DOCUMENT PASSAGE
— Begin —

The Tornesi winery in Montalcino, Tuscany does one thing—Sangiovese—and does it very well. And they’ve done it for a very long time. So, when you encounter a modestly priced table wine from a heritage producer like this (many in Montalcino release gently priced “table wines” like “Il Canto del Cucolo”), you take it seriously. Farming just five hectares of organically farmed vineyards, Tornesi doesn’t just produce stellar Brunello and Rosso di Montalcino; this wine, from younger plantings in those same vineyards, is their secret weapon.


Bright, brambly, and unoaked, this is not the kind of wine that gets 100 points from critics, but when it comes to authentic varietal character and terroir expression, you will not find better. In fact, if wines were rated based solely on the enjoyment they provided (versus the intricacies of their construction), Tornesi’s “Il Canto del Cucolo” would undoubtedly be a 100-pointer. If Rosso di Montalcino is the “baby” Brunello, then this 2019 is the “baby” Rosso, although it feels perfectly grown up to me. As we say often on SommSelect: If you want to take the measure of a great producer, see what their least expensive wine is like. Well, Tornesi is a great producer. Prepare to be impressed!



And, despite being priced like a mass-market supermarket label, Il Canto del Cucolo also happens to be a true “farm-to-table” wine. The Tornesi family has been rooted in the same spot—a località just outside Montalcino’s fortress-like walls called “Le Benducce”—since 1750. Their 1.2-hectare estate vineyard at Le Benducce is the foundation, and at 500 meters, is one of the highest-elevation vineyard sites in the entire Montalcino DOCG. The Tornesis were founding members of the Brunello di Montalcino consorzio (producers’ association) when the appellation was created in 1967, although the family didn’t begin bottling wines under their own label until 1993, when Maurizio Tornesi took the reins from his father, Gino. They hand-farm a total of just five hectares in four locations throughout Montalcino, with what they call “passion and obstinacy.”

— End —

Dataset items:
— Begin —

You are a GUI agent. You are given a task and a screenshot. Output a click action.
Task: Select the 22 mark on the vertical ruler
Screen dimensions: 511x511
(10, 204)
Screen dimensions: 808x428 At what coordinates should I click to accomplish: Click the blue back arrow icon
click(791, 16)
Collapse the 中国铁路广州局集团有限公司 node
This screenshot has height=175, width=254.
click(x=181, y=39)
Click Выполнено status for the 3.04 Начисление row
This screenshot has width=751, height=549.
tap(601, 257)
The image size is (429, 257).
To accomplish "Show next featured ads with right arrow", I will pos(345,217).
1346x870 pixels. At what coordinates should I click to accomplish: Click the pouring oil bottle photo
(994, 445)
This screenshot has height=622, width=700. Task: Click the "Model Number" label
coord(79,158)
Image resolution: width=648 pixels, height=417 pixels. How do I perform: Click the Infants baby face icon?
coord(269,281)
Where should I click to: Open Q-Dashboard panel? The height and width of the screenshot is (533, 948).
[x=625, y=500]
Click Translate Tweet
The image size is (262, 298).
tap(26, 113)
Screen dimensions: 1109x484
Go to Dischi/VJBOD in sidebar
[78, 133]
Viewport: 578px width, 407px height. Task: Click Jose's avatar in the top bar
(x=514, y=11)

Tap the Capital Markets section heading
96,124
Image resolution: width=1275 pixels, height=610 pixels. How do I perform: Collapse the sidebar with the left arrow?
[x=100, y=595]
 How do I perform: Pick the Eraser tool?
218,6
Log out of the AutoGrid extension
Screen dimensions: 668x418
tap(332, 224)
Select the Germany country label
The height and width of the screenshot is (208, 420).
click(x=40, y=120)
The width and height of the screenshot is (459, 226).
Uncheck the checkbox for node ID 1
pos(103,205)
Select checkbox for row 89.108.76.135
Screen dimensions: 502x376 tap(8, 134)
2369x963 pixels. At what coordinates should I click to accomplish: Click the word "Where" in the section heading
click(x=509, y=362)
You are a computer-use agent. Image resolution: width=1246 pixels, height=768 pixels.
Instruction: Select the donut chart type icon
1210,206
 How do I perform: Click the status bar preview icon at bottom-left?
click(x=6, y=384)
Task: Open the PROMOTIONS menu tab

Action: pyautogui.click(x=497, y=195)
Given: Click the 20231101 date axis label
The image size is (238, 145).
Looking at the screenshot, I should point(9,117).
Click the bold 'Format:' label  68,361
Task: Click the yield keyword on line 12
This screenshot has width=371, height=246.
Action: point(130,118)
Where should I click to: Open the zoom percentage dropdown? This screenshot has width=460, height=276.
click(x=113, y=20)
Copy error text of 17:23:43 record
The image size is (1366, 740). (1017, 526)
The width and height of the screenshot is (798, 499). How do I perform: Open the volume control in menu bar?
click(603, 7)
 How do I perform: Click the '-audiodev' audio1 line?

— End —

WHAT TO DO
#1 Retype the part of the wine write-up that opens with the words "The Tornesi winery" and closes with "their secret weapon.".
#2 Echo the records word for word, starting at their first line and ending with the line that contains "tap(332, 224)", including both of those lines.

COMPLETE ANSWERS
#1
The Tornesi winery in Montalcino, Tuscany does one thing—Sangiovese—and does it very well. And they’ve done it for a very long time. So, when you encounter a modestly priced table wine from a heritage producer like this (many in Montalcino release gently priced “table wines” like “Il Canto del Cucolo”), you take it seriously. Farming just five hectares of organically farmed vineyards, Tornesi doesn’t just produce stellar Brunello and Rosso di Montalcino; this wine, from younger plantings in those same vineyards, is their secret weapon.

#2
You are a GUI agent. You are given a task and a screenshot. Output a click action.
Task: Select the 22 mark on the vertical ruler
Screen dimensions: 511x511
(10, 204)
Screen dimensions: 808x428 At what coordinates should I click to accomplish: Click the blue back arrow icon
click(791, 16)
Collapse the 中国铁路广州局集团有限公司 node
This screenshot has height=175, width=254.
click(x=181, y=39)
Click Выполнено status for the 3.04 Начисление row
This screenshot has width=751, height=549.
tap(601, 257)
The image size is (429, 257).
To accomplish "Show next featured ads with right arrow", I will pos(345,217).
1346x870 pixels. At what coordinates should I click to accomplish: Click the pouring oil bottle photo
(994, 445)
This screenshot has height=622, width=700. Task: Click the "Model Number" label
coord(79,158)
Image resolution: width=648 pixels, height=417 pixels. How do I perform: Click the Infants baby face icon?
coord(269,281)
Where should I click to: Open Q-Dashboard panel? The height and width of the screenshot is (533, 948).
[x=625, y=500]
Click Translate Tweet
The image size is (262, 298).
tap(26, 113)
Screen dimensions: 1109x484
Go to Dischi/VJBOD in sidebar
[78, 133]
Viewport: 578px width, 407px height. Task: Click Jose's avatar in the top bar
(x=514, y=11)

Tap the Capital Markets section heading
96,124
Image resolution: width=1275 pixels, height=610 pixels. How do I perform: Collapse the sidebar with the left arrow?
[x=100, y=595]
 How do I perform: Pick the Eraser tool?
218,6
Log out of the AutoGrid extension
Screen dimensions: 668x418
tap(332, 224)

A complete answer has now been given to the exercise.